Being creatively productive seems to be a function of personality, active when other aspects of it are going well, too. I still don't know how to effect recovery.

It's Friday, and I think I might be going into Charlotte to see if any galleries are still in business despite the dismal trend to fold.

PW

Tuesday, June 23, 2009

June 23, 2009

I have just returned from the artists' co-op I belong to after gallery-sitting for three hours this afternoon. There was not a solitary soul that dropped by, but I met my obligation to put in time, and I read quite a bit of Ken Follett's Pillars of the Earth. I stretched my legs every hour or so and browsed the inventory. Again.

This is what I'm thinking: I'll bet I've seen more bad art than anyone I've ever known. Than anyone in the whole world, maybe. This is both good and bad: good, because it means more and more people are getting involved with art and dreaming Big by putting it out there in the public space. It's bad because, predictably, it's so damned depressing to look at.

My mother was a violinist. She believed there were two kinds of violinists: one was either fantastic or terrible. There was no in-between. She would say there was "fine art," or no art; that "bad" art was an oxymoron. She was not one to suffer fools gladly. If you weren't a competant violinist, you should repair to the privacy of a soundproof room and practice scales until you were fit for the human ear.

I think of her and wonder if I'm as getting as bad as she was. I started off encouraging people, and now I'm just much less enthusiastic. I think I've just reached a saturation point with effort and would welcome some accomplishment. Even from myself. Especially from myself.

Maybe thinking Big is overrated. Maybe doing a small thing well would not nauseate others in the way that rendering a big thing badly does.

I'm still trying to reorganize the turkey.

PW

Monday, June 22, 2009

June 21, 2009

The reason I'm posting all these blogs has nothing to do with my willingness to impart knowledge like Lady Bountiful distributing largesse among the poor. I have a "webmistress"--would that be right?--who understands the electronic age with a terrifying thoroughness.

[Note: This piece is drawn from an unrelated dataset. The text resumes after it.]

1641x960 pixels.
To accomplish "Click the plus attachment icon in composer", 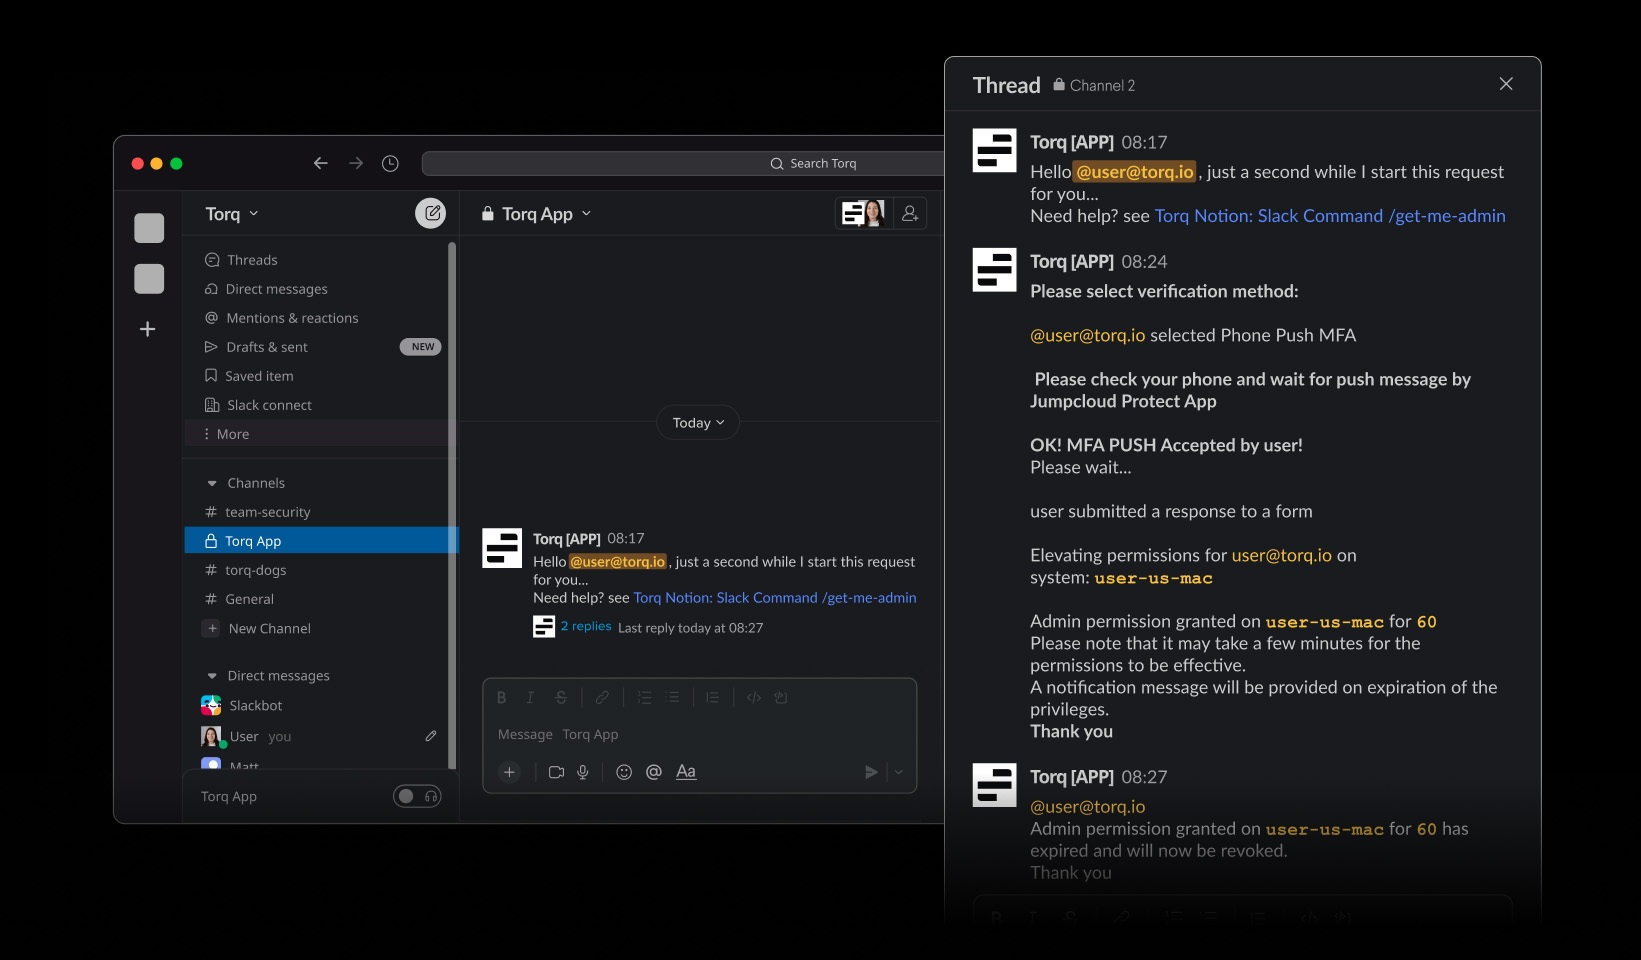I will tap(510, 772).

It was she who shamed me into this, saying that, if I didn't keep up with this blog, people wouldn't know that I'm living and breathing and painting. (What she didn't say is that they probably won't know that even if I am blogging.)

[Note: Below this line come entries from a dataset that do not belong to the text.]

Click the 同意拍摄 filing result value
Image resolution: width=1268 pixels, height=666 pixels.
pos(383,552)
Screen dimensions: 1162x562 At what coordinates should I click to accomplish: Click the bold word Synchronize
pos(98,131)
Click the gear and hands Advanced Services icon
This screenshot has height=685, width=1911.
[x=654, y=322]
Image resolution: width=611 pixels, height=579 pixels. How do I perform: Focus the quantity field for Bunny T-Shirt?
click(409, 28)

So, on this bright Monday morning, I'm toasting my webmistress with a cup of coffee, typing up my trivia, and marching forward to redeem this turkey on the worktable.

Cheers!

PW

Sunday, June 21, 2009

June 21, 2009

Since, by my reckoning, I've turned out two winners, it would be expected that this third effort would look as though it had been "whupped with a ugly stick." Sometimes the simplest plan can derail inexplicably, leaving me with a mess to redeem. Better to leave this idea alone, I figure. As long as I can keep pulling them from total failure, I guess I ought to be satisfied. But then the pleasant surprise of a winner will come along without any angst at all, and it spoils me to think that now I have a handle on things and won't be turning out any more turkeys.

Life's a gamble!

PW

Friday, June 19, 2009

June 19, 2009

A few of my friends are trying to get together a nucleus of artists in Burke County so that some nice things for artists might be put into place here. There are communities that give space (and the operative word, here, is give) to artists for everything from studio areas to galleries as a draw to tourists and passersby to the downtown area. I don't live in one of those communities, and I think we're going to have to get very creative to have even a few amenities.

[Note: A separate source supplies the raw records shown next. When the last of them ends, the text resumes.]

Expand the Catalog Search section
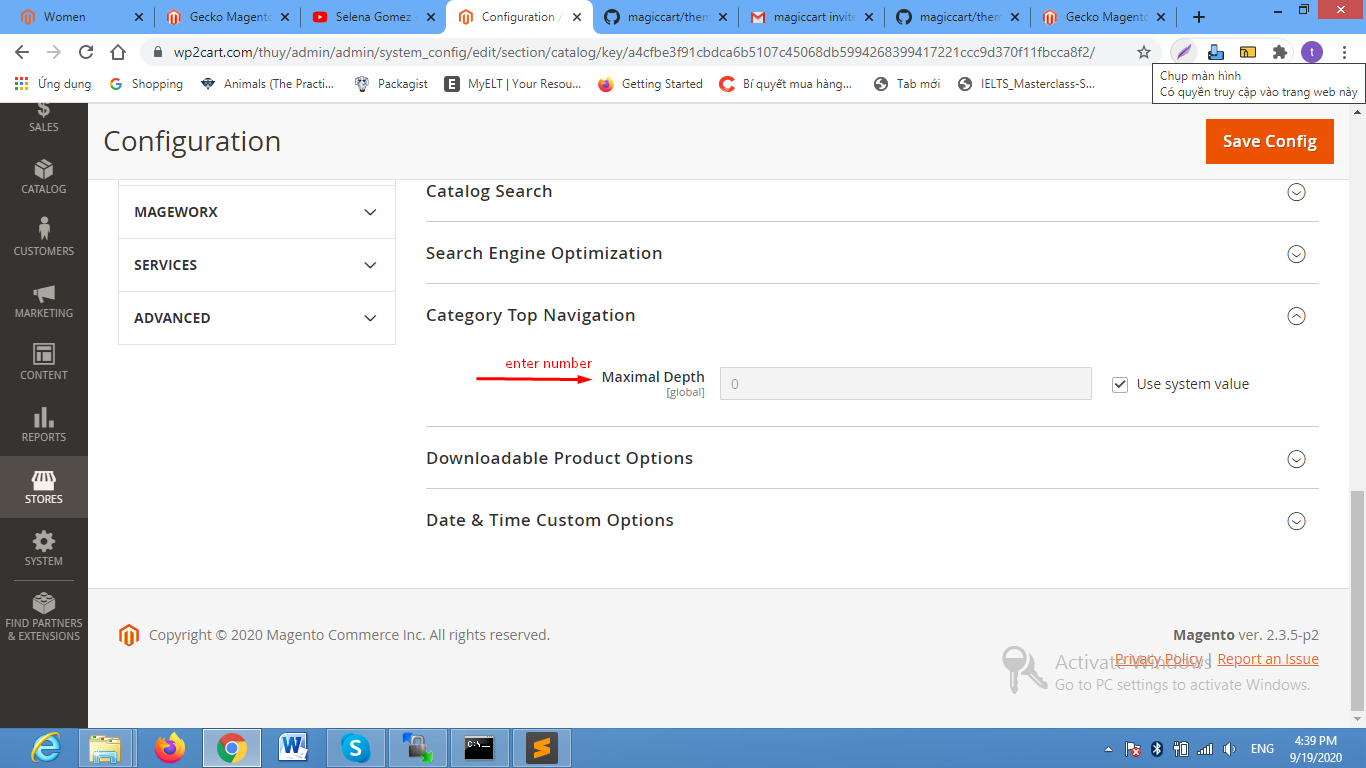 (1296, 192)

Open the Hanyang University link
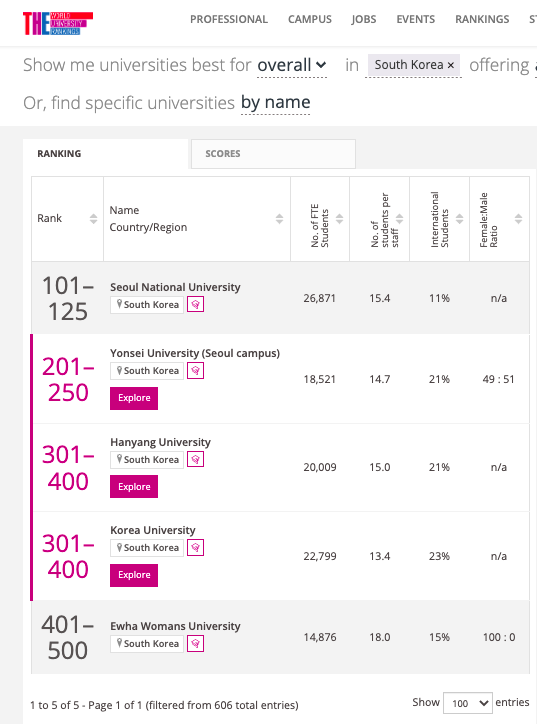point(160,442)
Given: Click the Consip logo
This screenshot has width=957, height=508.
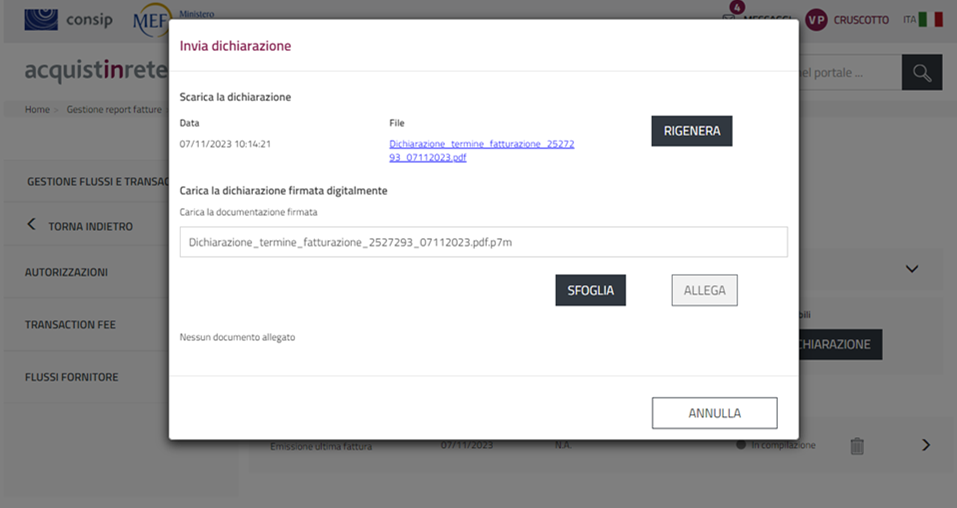Looking at the screenshot, I should tap(68, 19).
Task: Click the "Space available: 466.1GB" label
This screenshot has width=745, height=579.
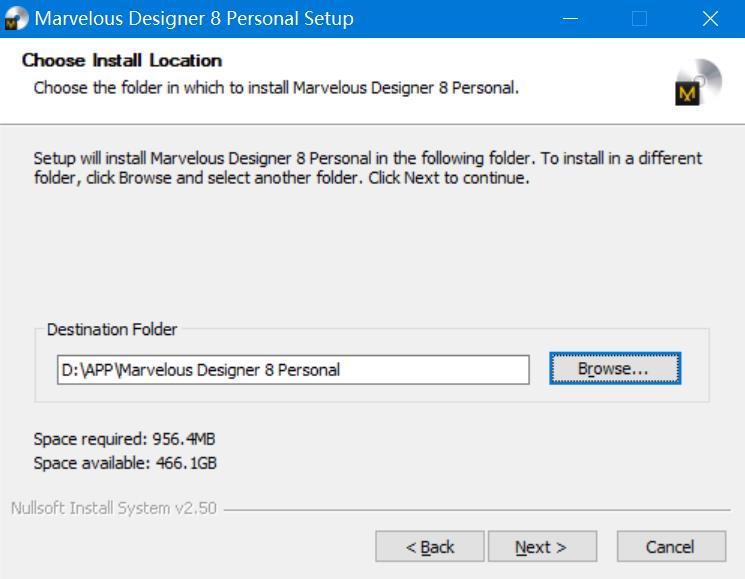Action: coord(125,464)
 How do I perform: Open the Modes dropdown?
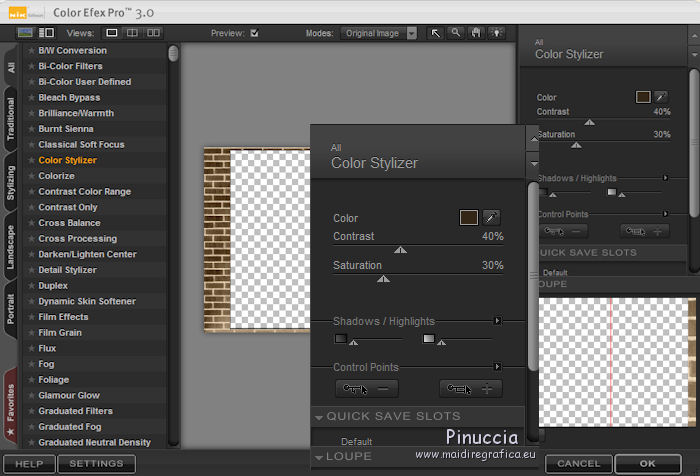373,33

I really believe that everyone will want to buy a piece of fine art at some point in his or her life. God knows that those of us who turn out the stuff are driven by some inner imperative to do so, despite all other considerations, whether the economy is brisk or flagging. It is a constant demand. Then, since there is a market for it and an abundance of merchandise, why is it so hard to get the two together?

There will be much more on this as time goes by.

Wednesday, June 17, 2009

June 17, 2009

Lately I've been weighing the phenomena of the performing arts and the visual arts, one against the other, and wondering where they are rooted in human nature. This occurs to me as I've been fortunate to engage in conversation with Jennifer Foster, a director, producer, and public personality with WDAV, 89.9 FM, our "classical" music station. (I've been listening to it--and her--for years.) Her life's work is supporting musicians, but she relates to paintings and collage like the rest of us.


For me, the performing arts represent the extroverted part of our nature: an overt effort for connection, usually in community with others. The visual arts represent the introverted part of us: a whispered call to look within for meaning. This would be a personal, or private, thing. The danger of this paradigm lies in creating an either-or situation, when there is certainly a whole spectrum of combinations. We are all both extroverted and introverted at the same time.


This is what I love about the notion of the dialectic. As two seemingly opposite concepts, or methods, or people, interact over time, each begins to change. Each becomes somewhat like the other.


It's the same principle inderlying an appreciation of many different kinds of art and many kinds of music within the same heart. And thank God for it!

Monday, June 15, 2009

June 15, 2009

No matter how bizarre "new" styles of expression tend to be, we--everyday viewers and buyers of art--seem to revert back to representational styles. When the Impressionists, and then the Abstract Expressionists came along, photographic realism took a hit that would forever change the prevailing notion of what a painting was. But predictions that Modern Art would no longer include realism have simply not borne out.

Why is this so? While there are innumerable artists in New York lofts turning out "new" forms, paintings bought by the rank and file are 1) beautiful landscapes, 2) portraits of kids and pets, and 3) still lifes. As an artist working with color, shape, and composition, I've wondered about this; and, whether or not our friends are just ignorant or stuck in a past century, it seems to be that their comfort level is settled in realistic presentation of recognizable objects.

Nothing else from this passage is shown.